Komisyon Adı | : | DIŞİŞLERİ KOMİSYONU |
Konu | : | Dışişleri Bakan Yardımcısı Ahmet Yıldız'ın "Türk Dış Politikası" konulu sunumu |
Dönemi | : | 28 |
Yasama Yılı | : | 2 |
Tarih | : | 19 .10.2023 |
DERYA BAKBAK (Gaziantep) - Başkanım, çok teşekkür ederim size açıklamalarınızdan dolayı, Bakan Yardımcımızın da yine açıklamalarından dolayı; tüm Dışişleri ekibine de çok teşekkür ediyorum, çok geniş çerçevede değerlendirmede bulundunuz.
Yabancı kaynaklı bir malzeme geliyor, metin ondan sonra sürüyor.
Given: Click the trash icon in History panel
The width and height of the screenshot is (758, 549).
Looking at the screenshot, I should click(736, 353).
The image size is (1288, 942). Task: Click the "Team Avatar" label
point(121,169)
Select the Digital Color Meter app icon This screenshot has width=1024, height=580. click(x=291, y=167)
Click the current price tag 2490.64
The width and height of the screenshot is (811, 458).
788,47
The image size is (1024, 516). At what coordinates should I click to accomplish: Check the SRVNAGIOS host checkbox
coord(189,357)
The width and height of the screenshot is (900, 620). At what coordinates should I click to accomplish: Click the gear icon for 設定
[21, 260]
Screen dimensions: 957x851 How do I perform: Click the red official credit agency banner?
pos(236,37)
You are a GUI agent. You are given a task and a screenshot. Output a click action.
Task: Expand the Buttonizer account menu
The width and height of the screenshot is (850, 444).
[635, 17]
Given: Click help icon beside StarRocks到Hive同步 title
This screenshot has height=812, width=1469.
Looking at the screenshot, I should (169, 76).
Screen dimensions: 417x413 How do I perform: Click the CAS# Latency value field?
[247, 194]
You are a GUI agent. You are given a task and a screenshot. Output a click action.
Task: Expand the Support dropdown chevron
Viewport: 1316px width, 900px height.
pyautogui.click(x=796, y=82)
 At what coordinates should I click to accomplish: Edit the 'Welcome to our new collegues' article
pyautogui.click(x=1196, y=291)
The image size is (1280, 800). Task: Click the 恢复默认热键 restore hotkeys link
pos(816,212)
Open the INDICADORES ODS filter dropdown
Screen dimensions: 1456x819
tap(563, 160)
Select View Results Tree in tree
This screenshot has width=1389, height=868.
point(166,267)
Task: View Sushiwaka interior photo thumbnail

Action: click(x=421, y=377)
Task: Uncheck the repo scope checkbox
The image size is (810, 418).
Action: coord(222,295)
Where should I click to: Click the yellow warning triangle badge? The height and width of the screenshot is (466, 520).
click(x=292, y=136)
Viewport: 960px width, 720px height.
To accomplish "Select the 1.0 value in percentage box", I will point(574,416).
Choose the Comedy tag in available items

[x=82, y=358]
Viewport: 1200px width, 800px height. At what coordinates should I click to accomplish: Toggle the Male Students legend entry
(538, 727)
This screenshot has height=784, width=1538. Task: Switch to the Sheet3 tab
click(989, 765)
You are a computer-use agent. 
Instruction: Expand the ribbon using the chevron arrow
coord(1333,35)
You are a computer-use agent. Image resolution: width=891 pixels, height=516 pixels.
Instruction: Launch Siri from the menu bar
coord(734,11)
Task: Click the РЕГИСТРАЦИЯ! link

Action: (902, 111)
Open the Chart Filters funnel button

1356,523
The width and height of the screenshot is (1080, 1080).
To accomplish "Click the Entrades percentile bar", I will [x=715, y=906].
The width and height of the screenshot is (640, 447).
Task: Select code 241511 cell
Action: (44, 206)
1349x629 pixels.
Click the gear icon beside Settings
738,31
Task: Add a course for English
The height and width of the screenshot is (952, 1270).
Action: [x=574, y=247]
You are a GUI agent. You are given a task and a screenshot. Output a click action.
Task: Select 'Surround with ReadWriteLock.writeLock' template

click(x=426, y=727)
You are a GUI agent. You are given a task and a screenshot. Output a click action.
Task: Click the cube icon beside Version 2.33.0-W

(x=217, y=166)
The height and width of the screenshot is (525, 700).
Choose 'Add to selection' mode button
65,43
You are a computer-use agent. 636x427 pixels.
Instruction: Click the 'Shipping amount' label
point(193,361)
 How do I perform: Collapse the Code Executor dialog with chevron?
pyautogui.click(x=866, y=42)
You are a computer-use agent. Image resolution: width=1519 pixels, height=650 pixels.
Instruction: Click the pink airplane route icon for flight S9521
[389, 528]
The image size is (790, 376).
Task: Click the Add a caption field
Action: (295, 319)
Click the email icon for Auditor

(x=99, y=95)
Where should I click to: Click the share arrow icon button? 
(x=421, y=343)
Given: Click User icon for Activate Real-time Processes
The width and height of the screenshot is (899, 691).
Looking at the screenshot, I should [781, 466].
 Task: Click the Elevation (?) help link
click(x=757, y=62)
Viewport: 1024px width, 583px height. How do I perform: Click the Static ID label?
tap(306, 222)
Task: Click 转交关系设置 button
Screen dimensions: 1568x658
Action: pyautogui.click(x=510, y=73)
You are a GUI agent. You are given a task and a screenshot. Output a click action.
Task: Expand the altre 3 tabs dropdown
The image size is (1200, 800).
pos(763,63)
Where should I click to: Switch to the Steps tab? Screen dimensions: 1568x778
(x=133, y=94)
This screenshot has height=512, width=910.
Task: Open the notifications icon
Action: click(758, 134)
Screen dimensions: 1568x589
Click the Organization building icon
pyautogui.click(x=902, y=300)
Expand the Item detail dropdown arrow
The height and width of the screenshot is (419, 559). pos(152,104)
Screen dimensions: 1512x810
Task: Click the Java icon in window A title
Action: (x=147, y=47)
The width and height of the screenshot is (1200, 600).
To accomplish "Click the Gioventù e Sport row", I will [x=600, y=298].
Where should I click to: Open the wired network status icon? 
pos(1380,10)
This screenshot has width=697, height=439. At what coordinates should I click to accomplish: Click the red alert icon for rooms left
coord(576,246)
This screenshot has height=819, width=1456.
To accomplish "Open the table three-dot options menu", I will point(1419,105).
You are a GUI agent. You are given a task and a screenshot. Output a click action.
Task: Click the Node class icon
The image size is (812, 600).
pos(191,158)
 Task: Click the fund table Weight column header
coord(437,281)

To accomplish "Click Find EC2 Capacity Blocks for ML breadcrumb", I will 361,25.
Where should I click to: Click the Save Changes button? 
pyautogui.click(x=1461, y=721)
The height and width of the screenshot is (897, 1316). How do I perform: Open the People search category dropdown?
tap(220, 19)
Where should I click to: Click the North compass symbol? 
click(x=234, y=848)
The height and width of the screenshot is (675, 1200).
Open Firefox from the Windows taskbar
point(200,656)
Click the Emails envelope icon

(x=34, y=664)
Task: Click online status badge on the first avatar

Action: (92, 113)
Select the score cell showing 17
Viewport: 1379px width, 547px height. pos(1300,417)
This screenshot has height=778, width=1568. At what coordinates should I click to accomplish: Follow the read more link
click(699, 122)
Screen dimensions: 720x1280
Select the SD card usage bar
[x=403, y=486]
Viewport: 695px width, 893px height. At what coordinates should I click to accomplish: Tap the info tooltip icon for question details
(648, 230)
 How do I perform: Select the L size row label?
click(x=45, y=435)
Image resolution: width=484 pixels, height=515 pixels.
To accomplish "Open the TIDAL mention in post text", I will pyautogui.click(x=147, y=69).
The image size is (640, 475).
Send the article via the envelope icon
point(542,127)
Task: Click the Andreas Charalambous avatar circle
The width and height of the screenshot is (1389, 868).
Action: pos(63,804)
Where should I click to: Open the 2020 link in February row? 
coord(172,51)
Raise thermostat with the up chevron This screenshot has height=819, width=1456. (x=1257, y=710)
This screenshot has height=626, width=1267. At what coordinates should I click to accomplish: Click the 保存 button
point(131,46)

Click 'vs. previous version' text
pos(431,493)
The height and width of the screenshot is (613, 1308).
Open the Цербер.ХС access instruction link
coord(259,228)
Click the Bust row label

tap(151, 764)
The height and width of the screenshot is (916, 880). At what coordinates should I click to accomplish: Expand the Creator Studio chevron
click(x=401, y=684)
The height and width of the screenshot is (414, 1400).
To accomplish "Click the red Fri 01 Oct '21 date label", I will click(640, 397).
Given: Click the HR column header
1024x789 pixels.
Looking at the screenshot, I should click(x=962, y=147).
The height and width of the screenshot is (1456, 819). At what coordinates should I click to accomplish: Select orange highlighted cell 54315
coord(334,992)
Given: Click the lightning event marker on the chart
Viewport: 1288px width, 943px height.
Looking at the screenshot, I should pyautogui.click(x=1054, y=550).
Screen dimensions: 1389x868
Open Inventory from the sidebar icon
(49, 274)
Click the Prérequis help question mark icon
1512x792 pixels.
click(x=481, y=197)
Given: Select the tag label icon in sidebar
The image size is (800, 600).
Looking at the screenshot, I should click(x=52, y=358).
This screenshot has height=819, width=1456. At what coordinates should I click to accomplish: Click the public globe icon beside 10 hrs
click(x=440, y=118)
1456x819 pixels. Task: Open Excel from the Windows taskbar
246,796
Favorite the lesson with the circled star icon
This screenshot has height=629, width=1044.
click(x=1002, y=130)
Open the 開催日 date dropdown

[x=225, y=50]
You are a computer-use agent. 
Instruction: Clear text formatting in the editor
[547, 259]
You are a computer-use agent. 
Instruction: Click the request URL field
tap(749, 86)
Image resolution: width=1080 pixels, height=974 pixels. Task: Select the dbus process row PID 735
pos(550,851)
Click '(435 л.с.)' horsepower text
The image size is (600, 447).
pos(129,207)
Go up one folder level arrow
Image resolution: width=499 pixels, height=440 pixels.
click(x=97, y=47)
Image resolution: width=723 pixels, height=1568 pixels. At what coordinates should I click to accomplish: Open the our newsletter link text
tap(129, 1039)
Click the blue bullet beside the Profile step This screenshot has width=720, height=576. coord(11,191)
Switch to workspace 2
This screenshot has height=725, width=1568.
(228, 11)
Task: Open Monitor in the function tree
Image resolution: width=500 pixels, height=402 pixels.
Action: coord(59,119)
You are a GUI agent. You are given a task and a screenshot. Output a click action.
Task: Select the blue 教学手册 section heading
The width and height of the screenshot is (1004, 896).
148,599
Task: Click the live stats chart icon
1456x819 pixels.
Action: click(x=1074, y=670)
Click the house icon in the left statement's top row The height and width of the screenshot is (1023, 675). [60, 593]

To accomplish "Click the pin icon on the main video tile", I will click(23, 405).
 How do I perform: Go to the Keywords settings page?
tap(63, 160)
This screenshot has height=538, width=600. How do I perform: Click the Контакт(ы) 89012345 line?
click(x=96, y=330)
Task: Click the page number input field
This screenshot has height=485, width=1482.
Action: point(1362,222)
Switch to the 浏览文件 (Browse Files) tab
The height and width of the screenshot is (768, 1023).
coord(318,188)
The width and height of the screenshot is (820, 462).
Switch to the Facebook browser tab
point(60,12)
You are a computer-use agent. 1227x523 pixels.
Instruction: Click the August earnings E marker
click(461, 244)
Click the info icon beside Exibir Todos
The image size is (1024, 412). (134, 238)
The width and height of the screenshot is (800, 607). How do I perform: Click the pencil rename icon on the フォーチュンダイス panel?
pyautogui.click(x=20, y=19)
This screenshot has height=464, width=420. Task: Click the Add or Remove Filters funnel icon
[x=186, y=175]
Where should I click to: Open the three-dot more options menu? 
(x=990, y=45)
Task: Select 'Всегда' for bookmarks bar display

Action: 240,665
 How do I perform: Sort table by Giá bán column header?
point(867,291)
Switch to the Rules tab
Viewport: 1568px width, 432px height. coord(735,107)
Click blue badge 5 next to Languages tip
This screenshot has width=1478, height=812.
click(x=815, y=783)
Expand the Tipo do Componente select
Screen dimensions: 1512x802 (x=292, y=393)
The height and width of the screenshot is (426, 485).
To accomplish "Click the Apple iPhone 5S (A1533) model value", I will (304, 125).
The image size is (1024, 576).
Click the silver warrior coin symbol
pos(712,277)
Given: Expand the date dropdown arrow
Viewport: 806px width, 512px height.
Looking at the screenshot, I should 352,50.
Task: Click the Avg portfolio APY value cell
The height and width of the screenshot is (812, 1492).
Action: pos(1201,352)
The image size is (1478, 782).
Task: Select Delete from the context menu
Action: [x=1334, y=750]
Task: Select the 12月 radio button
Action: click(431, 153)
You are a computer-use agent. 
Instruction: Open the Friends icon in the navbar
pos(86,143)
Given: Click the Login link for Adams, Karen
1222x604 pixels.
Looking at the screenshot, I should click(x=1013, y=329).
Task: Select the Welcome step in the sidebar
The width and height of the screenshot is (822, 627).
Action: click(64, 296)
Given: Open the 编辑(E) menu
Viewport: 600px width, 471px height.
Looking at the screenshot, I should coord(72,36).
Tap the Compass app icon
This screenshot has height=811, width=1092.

Tabii, geldiğimiz süreçte Ukrayna-Rusya savaşı önemli bir süreçti. Türkiye'nin, Sayın Cumhurbaşkanımızın, burada, diplomasi alanında yürüttüğü pek çok çalışma önemli ve kıymetliydi çünkü Covid pandemisi döneminde tahıl, gıda zincirinde ciddi anlamda bir kopuş vardı ve bu anlamda sadece zengin ülkelerin değil, tüm dünya ülkelerinin de bundan eşit şekilde yararlanabilmesi için önemli bir diplomasi yürüttü. Zaman zaman aksamalar oldu ve bunların da yine çözümü Sayın Cumhurbaşkanımız tarafından oldu. Ben Güney Doğu Avrupa Ülkeleri Parlamenterler Asamblesindeydim geçen dönemde o beş yıllık süre boyunca. Tabii, Covid pandemisi dönemi oldu ve Covid pandemisi döneminde Türkiye, Balkan ülkelerine sağlık anlamında çok ciddi, önemli destekler sağladı; maskeler, dezenfektanlar ve aşılar anlamında. Yine, bu toplantılarda çok sık görüştüğümüz, ticaret, ulaştırma ve güvenlik anlamında da çok ciddi bağlantılar ve destekler sağlandı, Türkiye tarafından projesinden yapımına kadar ve eğitimlerine kadar çok önemli destekler sağlandı.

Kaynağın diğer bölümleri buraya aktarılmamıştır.